-- Document passage --
Tuesday, April 30, 2019

Multi-Level Margin Shock

I shouldn't have to write this article.  By now anyone who has even the tiniest modicum of numeracy should be well aware that multi-level marketing, also known as "pyramid schemes" (Shut up, yes they are, stop repeating the nonsense your upline spoon-fed you) are mathematically unsustainable and cannot possibly work for the vast majority of people who engage in them.  Yes, even if you hustle real hard.  You're going to lose money.  The odds are literally overwhelming that you will.
But because the marketing spin from the MLM companies is so very persistent and ferocious, and speaks directly to the conceits of the most vulnerable populations that these companies prey upon -- typically stay-at-home moms these days -- I figured a great way to throw a cold bucket of water on MLMs would be to show how utterly awful their margins are compared to the already awful margins in the small specialty retail games industry, which are typical of other small specialty retail categories as well.  Basically any non-mass-market retailer you like is going to have merch numbers kind of like mine, and as bad as mine are, they are an order of magnitude better than MLM numbers.

Yup, rather than trying to persuade people that the thing they really really want to be not-a-scam is a scam, I'll just show that the numbers are grotesquely bad, and that should dispose of the matter.  Who cares whether it's a scam or a legitimate business if you can't make any money doing it.  In business, NET INCOME is the most important thing of all.

This is going to be a number-crunchy article and not elegant prose.  I'm just dumping information on you here and counting on the reader to process it.  This isn't a FAQ or a checklist.  It's a warning siren.  Heed it or don't.  It's your money.

-- Data provided --
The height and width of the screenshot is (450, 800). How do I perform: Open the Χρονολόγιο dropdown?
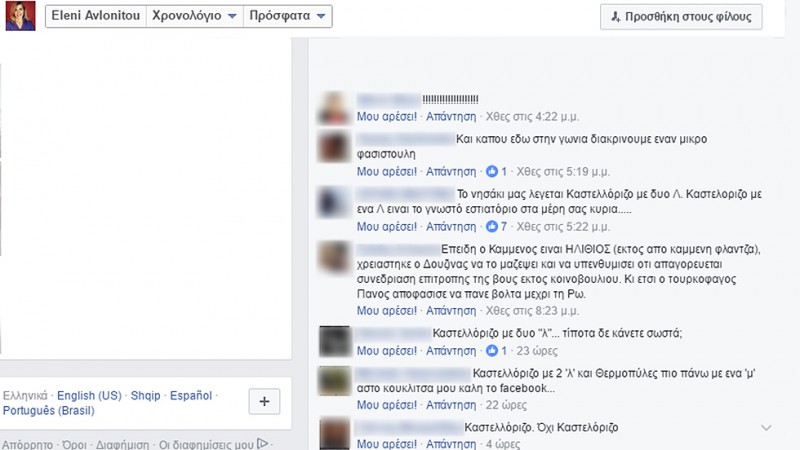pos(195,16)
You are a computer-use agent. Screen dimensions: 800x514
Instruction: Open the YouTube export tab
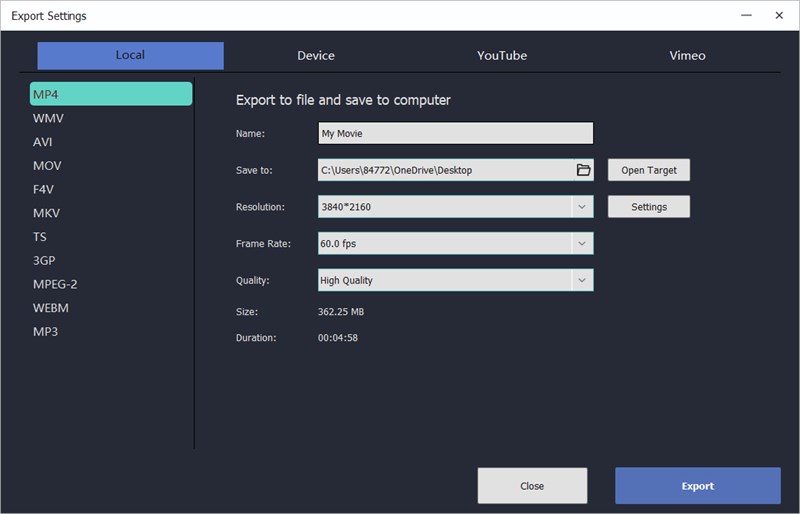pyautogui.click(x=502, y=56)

==

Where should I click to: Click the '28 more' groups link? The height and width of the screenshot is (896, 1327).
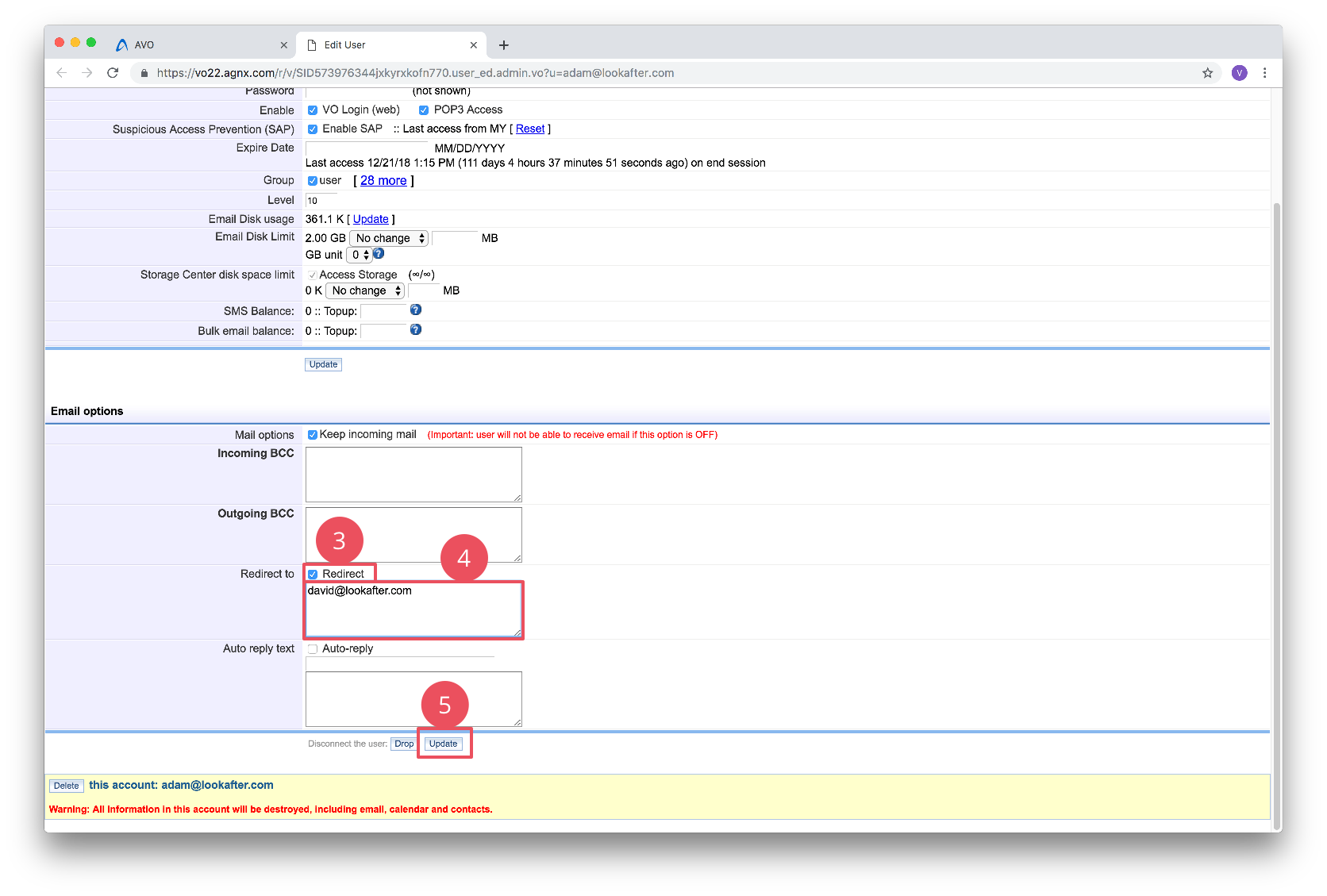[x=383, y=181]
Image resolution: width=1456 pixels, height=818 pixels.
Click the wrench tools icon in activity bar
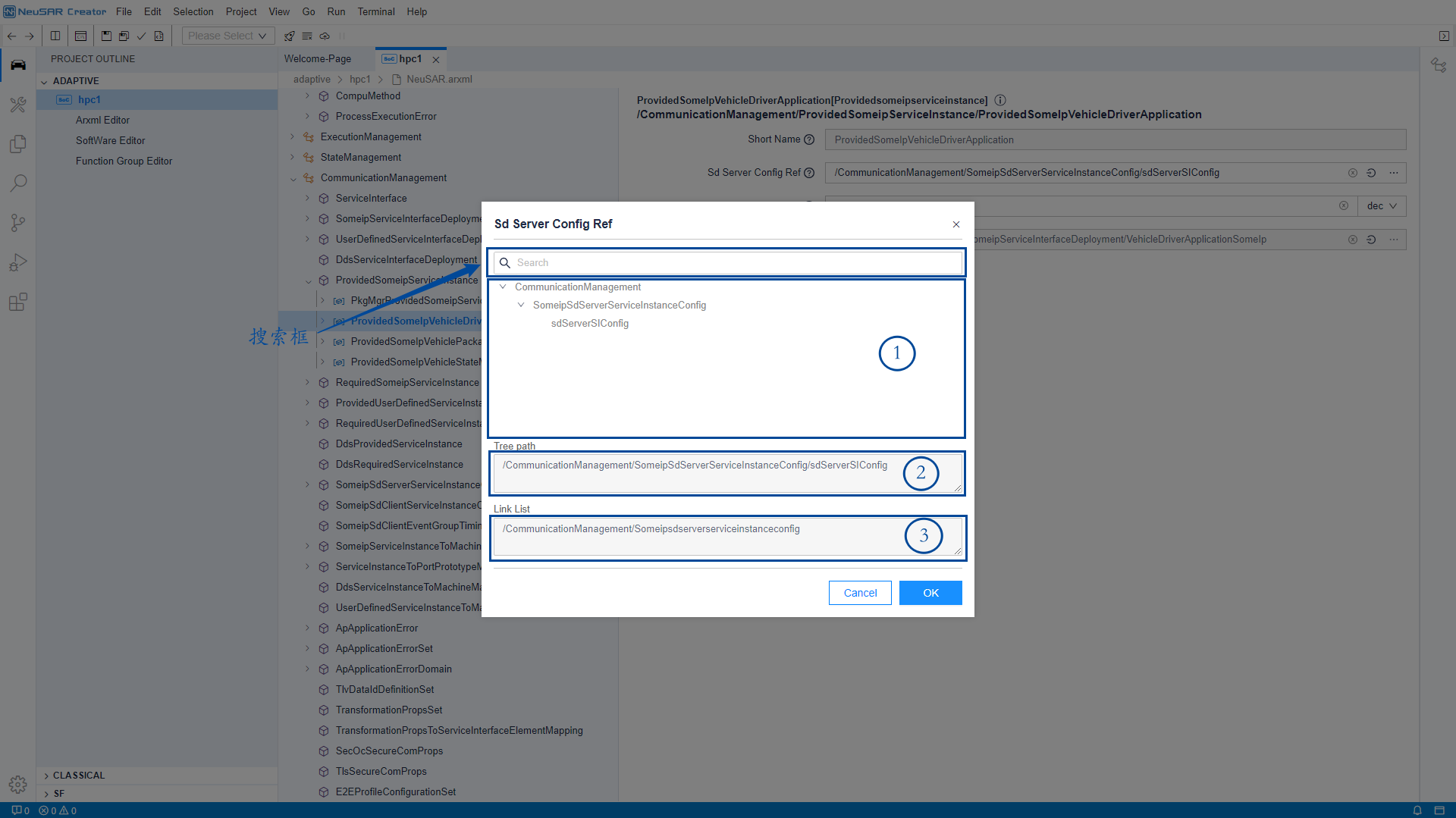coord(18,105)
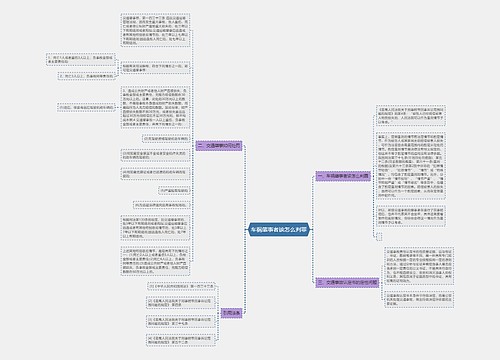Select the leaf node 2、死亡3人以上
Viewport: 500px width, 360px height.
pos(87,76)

...

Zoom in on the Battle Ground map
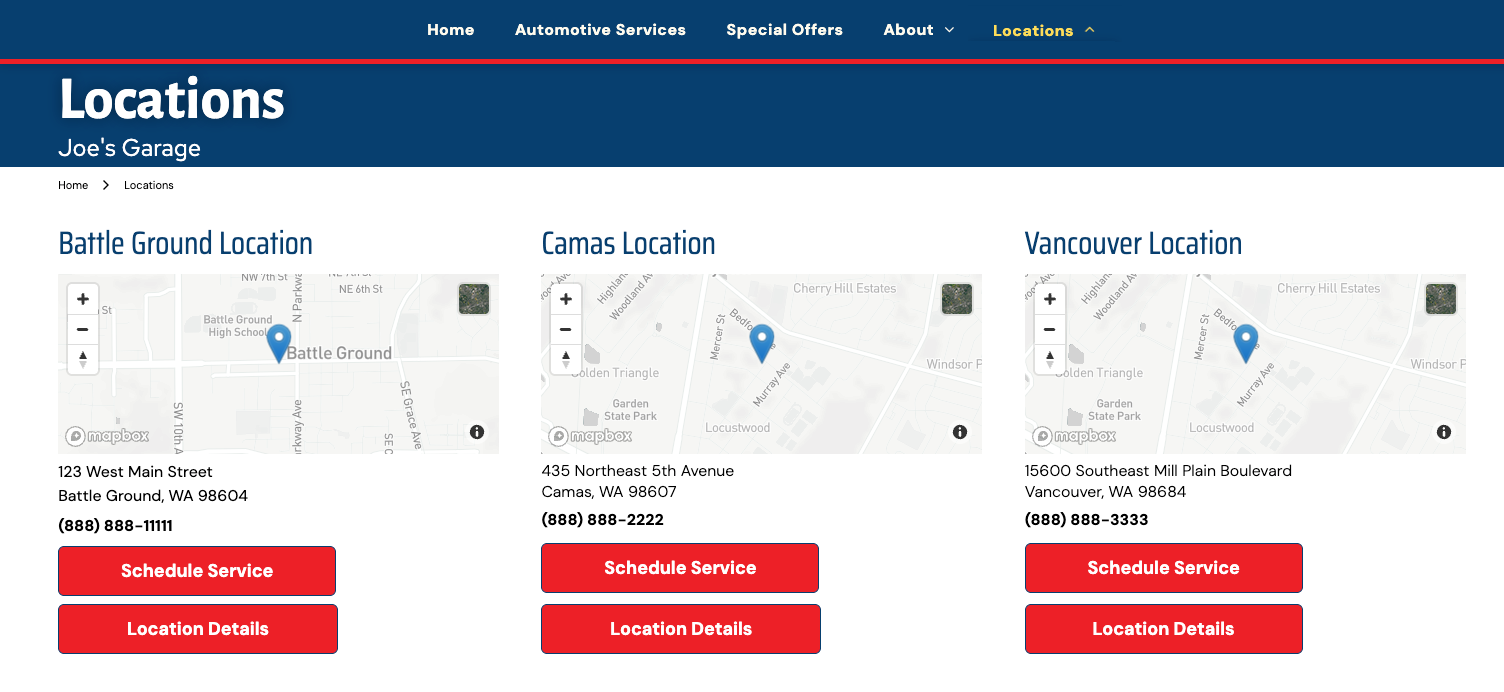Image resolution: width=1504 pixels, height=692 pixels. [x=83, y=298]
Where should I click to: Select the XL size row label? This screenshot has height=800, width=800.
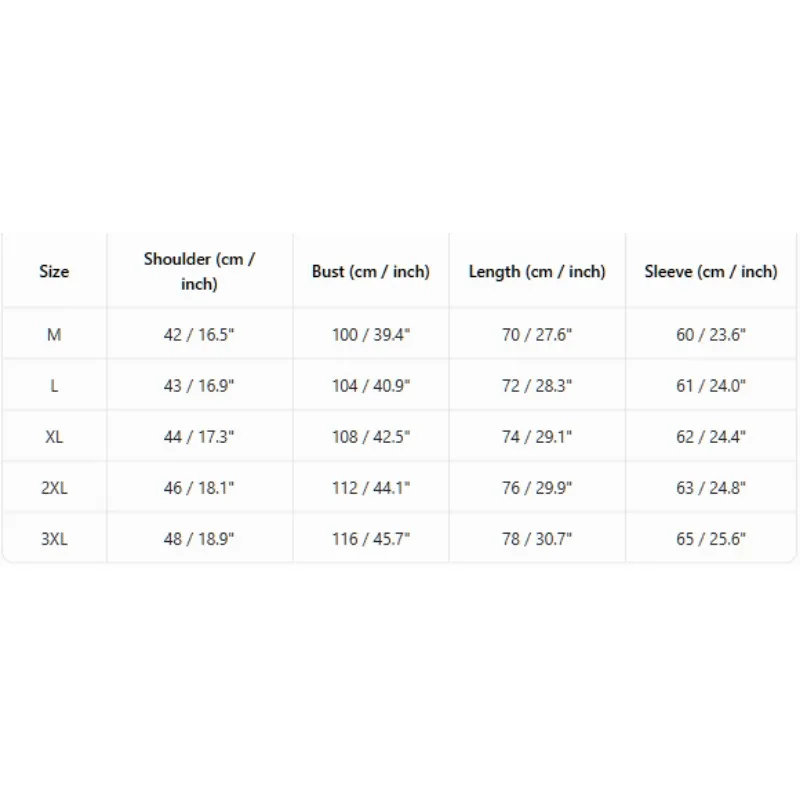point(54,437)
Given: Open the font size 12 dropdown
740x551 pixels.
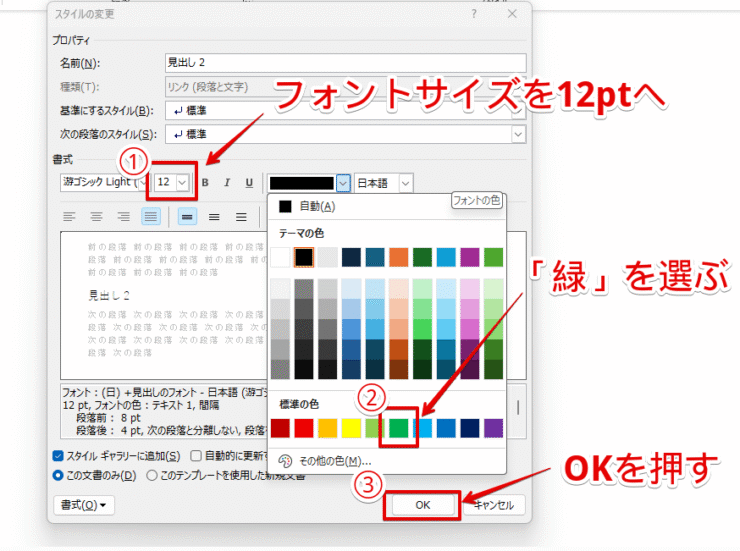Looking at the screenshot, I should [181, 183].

-- Exercise 1 --
Answer these questions from the multi-level marketing post:
(a) Which group does it say MLM companies typically prey upon these days?
(b) What does it call the most important thing of all in business?
(c) What does it call itself instead of a FAQ or a checklist?
-- Exercise 2 --
Please transcribe part of the multi-level marketing post, beginning at the words "Tuesday, April 30, 2019" and stopping after "that you will.".

-- Problem solution 1 --
(a) Stay-at-home moms.
(b) Net income.
(c) A warning siren.

-- Problem solution 2 --
Tuesday, April 30, 2019

Multi-Level Margin Shock

I shouldn't have to write this article.  By now anyone who has even the tiniest modicum of numeracy should be well aware that multi-level marketing, also known as "pyramid schemes" (Shut up, yes they are, stop repeating the nonsense your upline spoon-fed you) are mathematically unsustainable and cannot possibly work for the vast majority of people who engage in them.  Yes, even if you hustle real hard.  You're going to lose money.  The odds are literally overwhelming that you will.